Ian: There's so much salt around my mouth, you could serve a margarita in me.

Eva: This sandwich is great for soaking your sore feet in.

Robert: I know we wanted to get as many salty things on this sandwich as we could, but I'm grateful that we drew the line at Lot's wife.

Eva: My insides are well-preserved for the winter.

Ian: This reminds me of my favorite '90s all-female rap crew, Salt-n-Salt-n-Salt-n-Salt-n-Pepa.

Mike: I guess I shouldn't be surprised at all the deer that just came out of the woods to lick me.

Peter: This sandwich tastes like it just ran a half-marathon in the heat.

Peter: The good news: We've all been coated with so much salt, we could be slaughtered and still be kosher.

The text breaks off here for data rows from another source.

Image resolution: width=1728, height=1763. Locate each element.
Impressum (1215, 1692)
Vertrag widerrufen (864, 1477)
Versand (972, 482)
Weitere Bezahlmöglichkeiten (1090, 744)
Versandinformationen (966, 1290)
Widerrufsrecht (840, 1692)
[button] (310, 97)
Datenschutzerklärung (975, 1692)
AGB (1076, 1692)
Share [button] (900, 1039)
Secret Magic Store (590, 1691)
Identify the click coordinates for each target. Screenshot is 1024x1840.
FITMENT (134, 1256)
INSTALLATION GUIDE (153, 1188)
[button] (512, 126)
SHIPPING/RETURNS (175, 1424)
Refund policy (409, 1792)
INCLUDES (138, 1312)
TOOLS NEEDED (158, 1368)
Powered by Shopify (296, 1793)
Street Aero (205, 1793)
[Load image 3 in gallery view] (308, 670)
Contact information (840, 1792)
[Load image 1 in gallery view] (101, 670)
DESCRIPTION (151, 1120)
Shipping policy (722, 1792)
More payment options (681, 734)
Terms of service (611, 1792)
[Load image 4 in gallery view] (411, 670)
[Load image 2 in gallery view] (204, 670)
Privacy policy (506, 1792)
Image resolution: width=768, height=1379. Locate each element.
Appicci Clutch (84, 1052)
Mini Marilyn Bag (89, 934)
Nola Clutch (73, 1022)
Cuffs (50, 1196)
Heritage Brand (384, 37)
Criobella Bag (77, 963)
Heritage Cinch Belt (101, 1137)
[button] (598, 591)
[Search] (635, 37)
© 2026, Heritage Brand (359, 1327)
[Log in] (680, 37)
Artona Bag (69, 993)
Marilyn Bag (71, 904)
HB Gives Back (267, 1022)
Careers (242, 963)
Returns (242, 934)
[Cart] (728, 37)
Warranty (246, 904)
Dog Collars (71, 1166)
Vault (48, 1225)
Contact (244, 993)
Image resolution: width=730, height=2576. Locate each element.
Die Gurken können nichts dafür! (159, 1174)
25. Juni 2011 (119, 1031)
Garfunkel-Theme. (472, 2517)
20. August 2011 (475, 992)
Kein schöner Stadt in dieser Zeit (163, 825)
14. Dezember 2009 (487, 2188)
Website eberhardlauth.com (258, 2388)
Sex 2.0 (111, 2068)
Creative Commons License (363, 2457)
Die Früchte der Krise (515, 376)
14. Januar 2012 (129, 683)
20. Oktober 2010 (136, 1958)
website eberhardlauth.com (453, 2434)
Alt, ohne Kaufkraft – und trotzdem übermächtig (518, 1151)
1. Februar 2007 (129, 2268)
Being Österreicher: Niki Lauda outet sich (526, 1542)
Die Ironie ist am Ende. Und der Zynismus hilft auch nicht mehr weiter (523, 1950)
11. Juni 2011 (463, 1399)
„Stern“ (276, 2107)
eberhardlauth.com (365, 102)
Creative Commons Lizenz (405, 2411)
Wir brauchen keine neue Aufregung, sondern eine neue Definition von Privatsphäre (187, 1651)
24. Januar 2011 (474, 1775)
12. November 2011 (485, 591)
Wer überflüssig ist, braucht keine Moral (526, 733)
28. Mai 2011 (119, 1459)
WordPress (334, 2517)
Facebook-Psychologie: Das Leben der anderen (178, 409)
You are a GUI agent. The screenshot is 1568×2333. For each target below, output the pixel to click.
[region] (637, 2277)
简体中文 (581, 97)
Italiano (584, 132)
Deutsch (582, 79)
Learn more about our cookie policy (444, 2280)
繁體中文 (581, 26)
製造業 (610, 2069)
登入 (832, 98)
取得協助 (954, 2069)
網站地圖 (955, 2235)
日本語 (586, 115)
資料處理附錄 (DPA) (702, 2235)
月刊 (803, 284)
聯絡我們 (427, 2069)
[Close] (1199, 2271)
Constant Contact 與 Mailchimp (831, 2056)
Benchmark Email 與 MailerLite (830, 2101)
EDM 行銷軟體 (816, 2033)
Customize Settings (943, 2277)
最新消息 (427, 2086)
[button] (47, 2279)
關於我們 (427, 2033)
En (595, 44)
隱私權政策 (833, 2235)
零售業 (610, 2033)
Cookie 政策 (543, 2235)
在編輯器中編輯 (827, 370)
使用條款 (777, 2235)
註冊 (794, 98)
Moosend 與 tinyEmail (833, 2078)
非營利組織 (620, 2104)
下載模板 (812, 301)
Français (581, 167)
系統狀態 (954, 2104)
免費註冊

Ian:You might say Sagal is potassium nitrate right now. CHEMISTRY JOKE.

Robert: Sodium is abbreviated as "Na" on the periodic table. Coincidentally, that's exactly what I should have said when I was handed this sandwich.

[The verdict: Surprisingly delicious, with an unsurprising painful salt aftertaste. Bacon and pickles have a bright future together, with the right counterpoint.]

Sandwich Monday is a satirical feature from the humorists at Wait Wait ... Don't Tell Me.